Impressiona vedere come in molti campi (dai coaching, a psicoterapeuti, e persino nella politica) siano in uso termini e categorie che provengono dalla vita cristiana ma come privati del loro centro e del loro vero significato. Sono come fiori splendidi a cui non arriva più linfa vitale.
Chiamano modernità la eliminazione di Dio e del peccato originale, aveva detto con fenomenale lucidità il cristiano Baudelaire, «maledetto» in quanto cercatore di assoluto nella Parigi borghese che cullava sogni di Paradiso in terra. La lucidità del grande poeta — che patì una sofferenza dell’epoca negata ai giornalisti, secondo una definizione di TS Eliot — trova una eco in quella del nostro Pasolini che, inascoltato profeta sia nella cultura comunista che cattolica, denunciava nella perdita del «sacro» uno degli elementi della omologazione imposta dal mito consumista.
Una conseguenza della espunzione della esperienza religiosa e anche la semplificazione della lettura dei movimenti collettivi. Come è stato un errore ritenere l’economia la sola levatrice della storia, così ora si leggono taluni fenomeni con categorie della politica novecentesche (ancora c’è chi parla di destra e sinistra...) o con meri elementi psicologici.

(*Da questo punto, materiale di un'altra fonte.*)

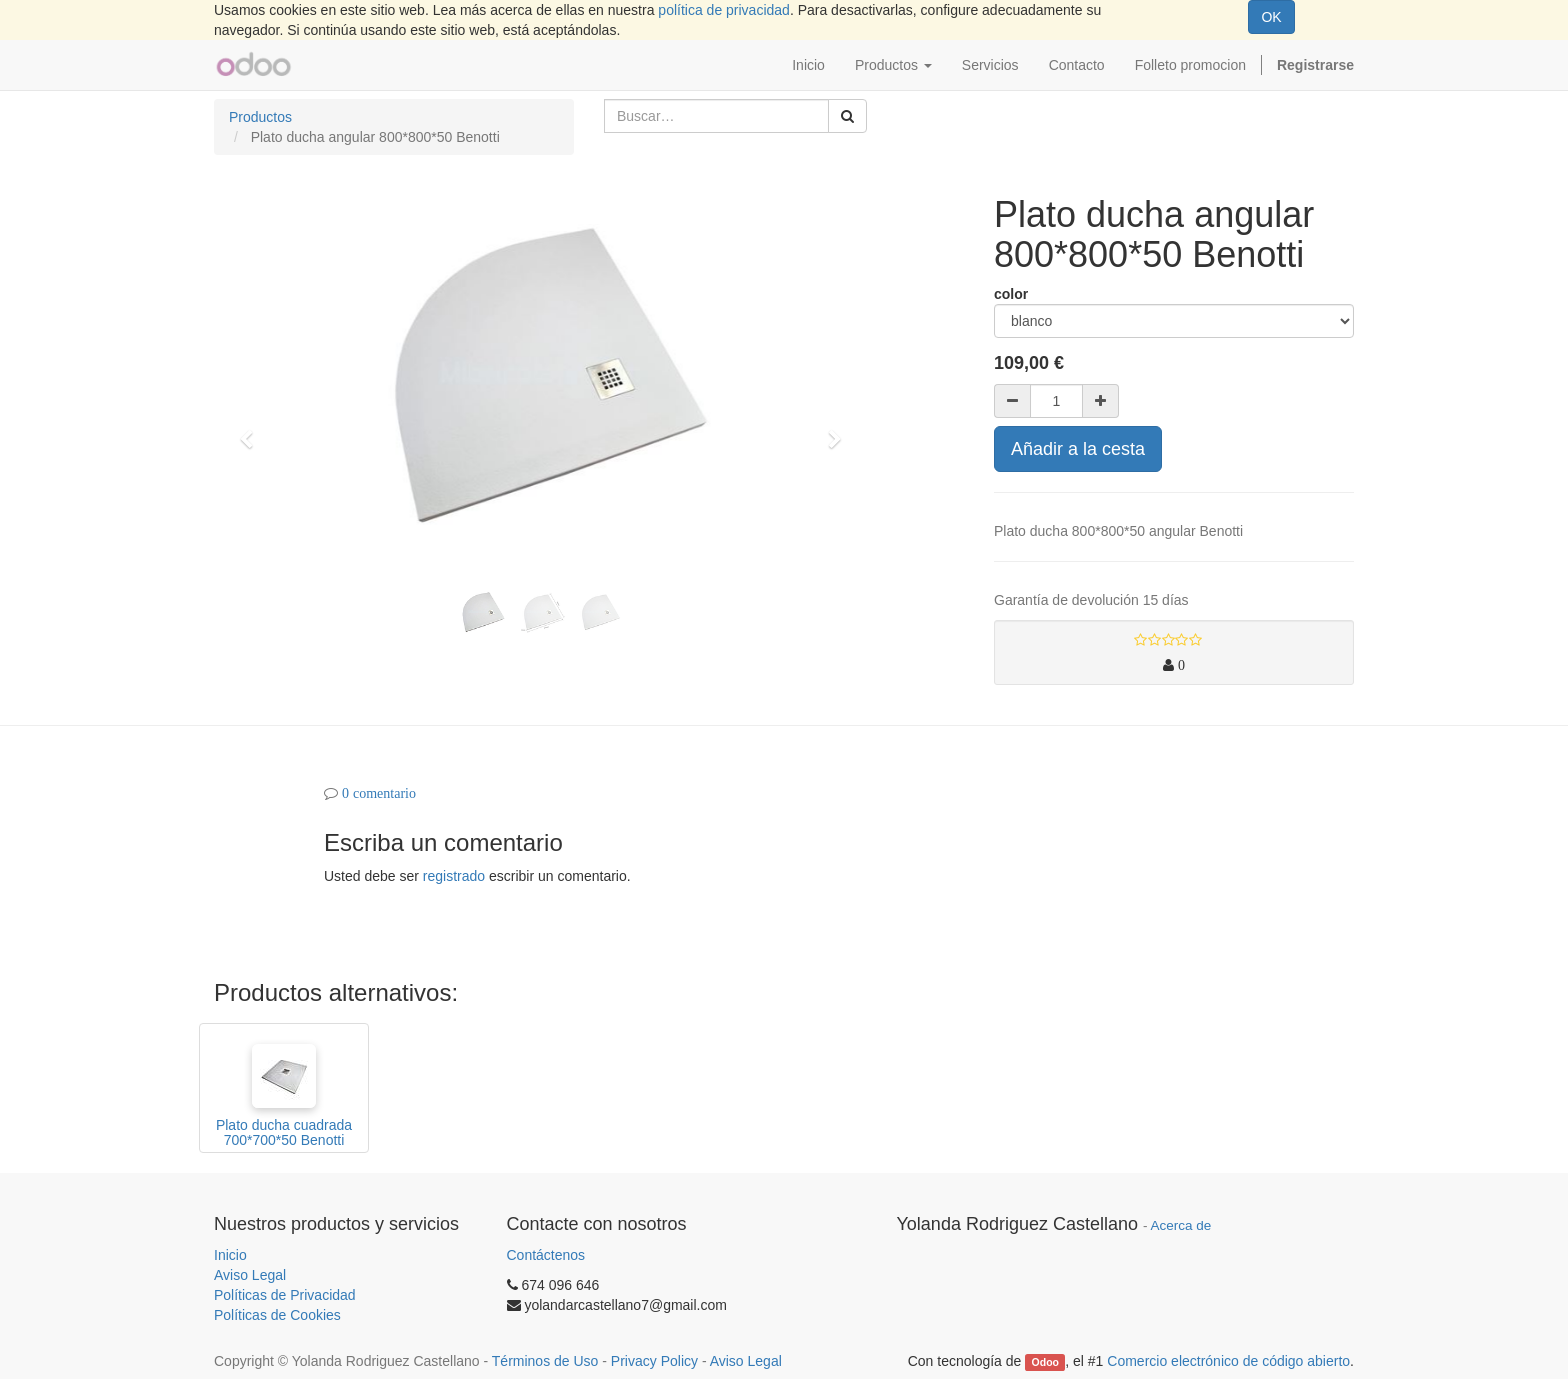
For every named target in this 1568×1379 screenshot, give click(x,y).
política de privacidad (724, 10)
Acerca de (1181, 1225)
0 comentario (379, 793)
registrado (454, 876)
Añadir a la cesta (1078, 449)
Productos (260, 117)
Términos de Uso (545, 1361)
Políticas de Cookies (277, 1315)
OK (1271, 17)
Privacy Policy (654, 1361)
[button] (253, 430)
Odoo (1045, 1362)
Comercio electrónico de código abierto (1228, 1361)
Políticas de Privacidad (285, 1295)
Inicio (230, 1255)
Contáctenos (546, 1255)
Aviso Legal (250, 1275)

Così spesso la “psicologia delle folle” viene letta solo con criteri che non leggono del tutto le aspirazioni e gli smarrimenti dell’epoca contemporanea. Pensiamo davvero che l’individuo insoddisfatto dalle promesse della democrazia (già preconizzato da Toqueville) sia mosso solo da appetiti materiali e da timori legati alla propria sicurezza? O forse più determinante è lo smarrimento circa la propria identità di creatura?

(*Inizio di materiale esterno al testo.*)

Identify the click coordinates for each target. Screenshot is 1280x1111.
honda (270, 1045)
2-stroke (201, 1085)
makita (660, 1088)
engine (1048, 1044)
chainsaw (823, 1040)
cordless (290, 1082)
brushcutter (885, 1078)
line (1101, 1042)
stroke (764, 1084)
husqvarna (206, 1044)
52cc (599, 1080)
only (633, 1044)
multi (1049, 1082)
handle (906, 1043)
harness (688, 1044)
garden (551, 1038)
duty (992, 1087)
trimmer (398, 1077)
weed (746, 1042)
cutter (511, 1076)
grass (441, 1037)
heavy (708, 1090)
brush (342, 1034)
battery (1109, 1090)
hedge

È stata sostituita da identità via via meno certe, quella di cittadino e poi dalle varianti di identità individualistica proposte (e quasi imposte attraverso la cultura e il gusto e poi il diritto dalla filosofia gender dominante), identità parziali e rigide pur nella loro dichiarata fluidità, rigide per il loro vincolante legame con la sfera biologica o morale o, d’altra parte, etnica o “tribale”.
Da questo punto di vista, sono quasi divertenti i lamenti di un establishment culturale che non solo in Italia ha puntato in questi anni su parole d’ordine come “comunicazione” invece di cultura, “autodeterminazione” invece di appartenenza e comunità, “legalità” invece di giustizia, "casta" invece di politica, e che assiste oggi a una eterogenesi dei fini: questi concetti finiscono per nutrire i sentimenti di una "folla" che non li riconosce più riferimento attendibile.
L’originalità della lettura cristiana è urgente, ma può vivere solo legata a una esperienza viva e scandalosamente affascinante.